Biliyordu; yengesi annesinin bu evde kalmasından rahatsız oluyordu. Tavırlarından seziyordu bunu. Abisi ise sadece işiyle gücüyle ilgileniyor, başka da bir şeye aldırmıyordu.
Ertesi sabah salona indi. Annesi tek başına oturuyor, örgü örüyordu.. Yanına sokuldu. Elini ellerine aldı, gözlerinin içine baktı.
"Anneciğim, beni seviyorsun değil mi?"
Annesi şaşırdı bir an..
"Bu nasıl soru.. Seviyorum elbet."
"Benim sevdiğimi de seversin değil mi?"
Annesi heyecanlandı..
"Sevmez miyim oğlum.. Ah ben de hep hayal ediyordum.. Söyle oğlum kimi seviyorsan söyle... Mürüvvetini görmek istiyorum."
"Anne.. Yanlış anladın.."
Annesi sustu, ne demek istiyorsun gibilerden baktı.
"Ben bir karar verdim.."
Annesi susarak bekledi.
"Singapur'a gideceğim.."
Annesi anlayamadı önce..
"Ne.. Ne Singapur'u?"
"Bir ülke anne.. Çok uzakta.. Orada öğretmenlik yapacağım.."

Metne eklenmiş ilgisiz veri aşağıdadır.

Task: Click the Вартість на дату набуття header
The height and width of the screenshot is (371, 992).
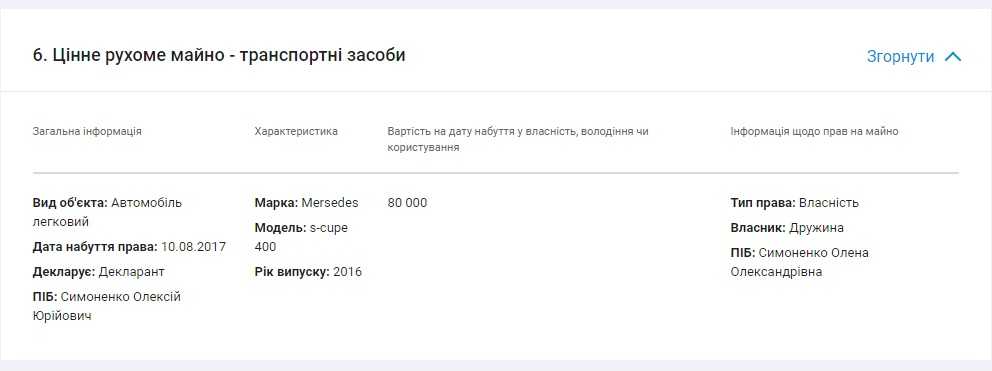Action: (518, 139)
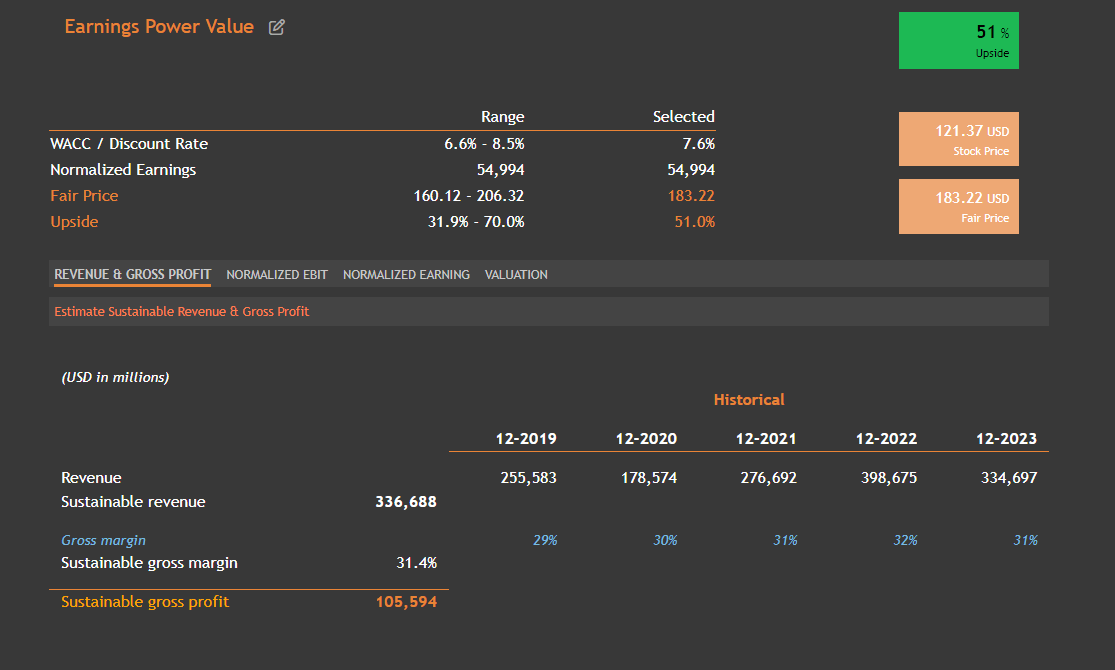Click the 12-2019 column header

[x=526, y=438]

Annesi sustu, öylece baktı yüzüne.. Uzun bir aralıktan sonra fısıldar gibi:
"Sus..Sus.. Tamam..." dedi, başını öne eğdi.. "Zaten geldiğinden beri sezmiştim.. Ana yüreği anlar yavrumm.. Sen geldin ama hasret sızısı gitmemişti içimden... Sezmiştim."
Gözleri yaşardı, sesi titredi, döndü.
"Beni yine mi yapayalnız bırakacaksın Ahmedim? Yine mi vicdansızların eline bırakacaksın..?"

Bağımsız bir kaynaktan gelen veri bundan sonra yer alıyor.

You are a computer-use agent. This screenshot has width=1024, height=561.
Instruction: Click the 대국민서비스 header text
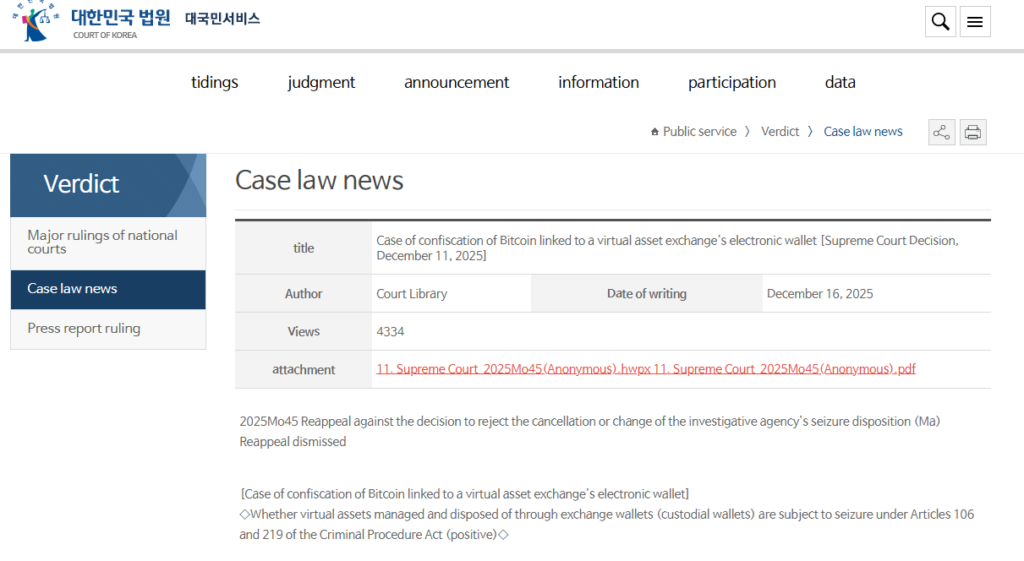[222, 19]
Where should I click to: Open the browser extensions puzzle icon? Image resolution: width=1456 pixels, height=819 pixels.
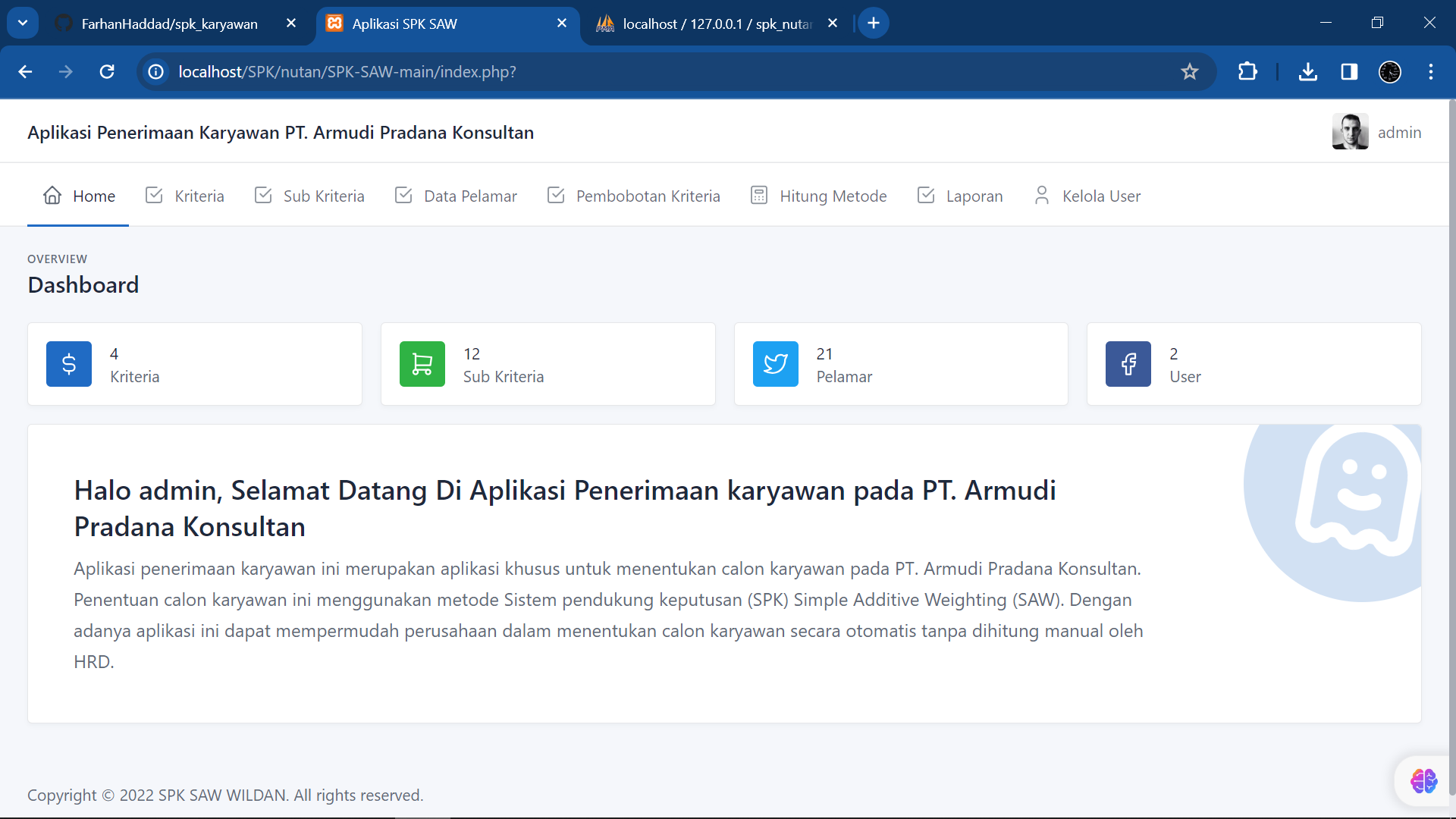1247,72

Ahmet annesinin bu haline bakamadı.. Ne diyeceğini bilemedi. Ayağa kalktı, odasına çekildi hemen.
Odasına geçti, yatağına uzandı, hıçkıra hıçkıra ağladı.
Gözyaşları dinmek bilmiyordu.. Gözlerinin önünde annesinin "yine mi?" diyen bakışları, Singapur, öğrenciler ve Hocasının sözleri birbirine karışıyordu.

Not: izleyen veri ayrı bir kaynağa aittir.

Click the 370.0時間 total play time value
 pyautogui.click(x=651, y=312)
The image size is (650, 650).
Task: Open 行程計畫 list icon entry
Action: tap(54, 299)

Tam o sırada bir ışık belirdi odasında.. Işık giderek büyüdü, büyüdü, odayı kapladı.
Ahmet şaşkın halde doğruldu.. Etrafına bakındı.
Karşısında nurlar içinde birini gördü.. Tasvirlere sığmaz, sözcüklerle anlatılamaz nurlu bir yüz ve boy pos..
Sezdi: Bu peygamber Muhammed Mustafa (S.A.V.) idi..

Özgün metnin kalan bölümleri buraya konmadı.